The following commentary comes from an independent investor or market observer as part of TheStreet's guest contributor program, which is separate from the company's news coverage.
NEW YORK ( The Fred Report) -- Lately, we have been traveling and giving seminars and one consistent question has been what sort of investments look the best to provide income this year. In this article, we will look at some of the income-oriented ETFs. Our belief is that the markets are moving away from "safety and income" as propounded by the bears, to "income with possibilities for growth."

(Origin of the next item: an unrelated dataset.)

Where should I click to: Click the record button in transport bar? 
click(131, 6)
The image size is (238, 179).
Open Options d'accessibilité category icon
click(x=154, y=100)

First, we look at a weekly chart of TLT (Barclays 20 Year Treasury Bond iShare) -- the biggest US Treasury ETF which tracks the price of the 20-year treasury. We can see the yield is around 2.70% and that there may be a topping pattern being formed to its price. The only real positive here is that the stochastic has become oversold, so we will watch for a rally - but is there anything that looks more appealing?
Next, we show a weekly chart of LQD (Investment Grade Corporate Bond iShare) -- this IS more appealing than TLT. This is a much stronger pattern that has hit recent new highs, and has a higher yield of around 4%. Here at the FRED Report, we have been advocating switching money from TLT to LQD for some time. LQD could continue to advance, and the yield fall, as fear continues to come out of the marketplace. Last but not least, we look at Preferred Stock ETFs, represented here by PGX (Powershares® Preferred Portfolio ETF). The chart on PGX is attractive and the yield is over 6%. It looks as if fear is starting to come out of the marketplace, and if that is the case preferred stocks ought to do well. One of our concerns has been that rates could rise just a little - enough to hurt treasuries and utilities, but not other instruments. As fear comes out, some spreads will narrow. Should this occur, preferred stocks could do well.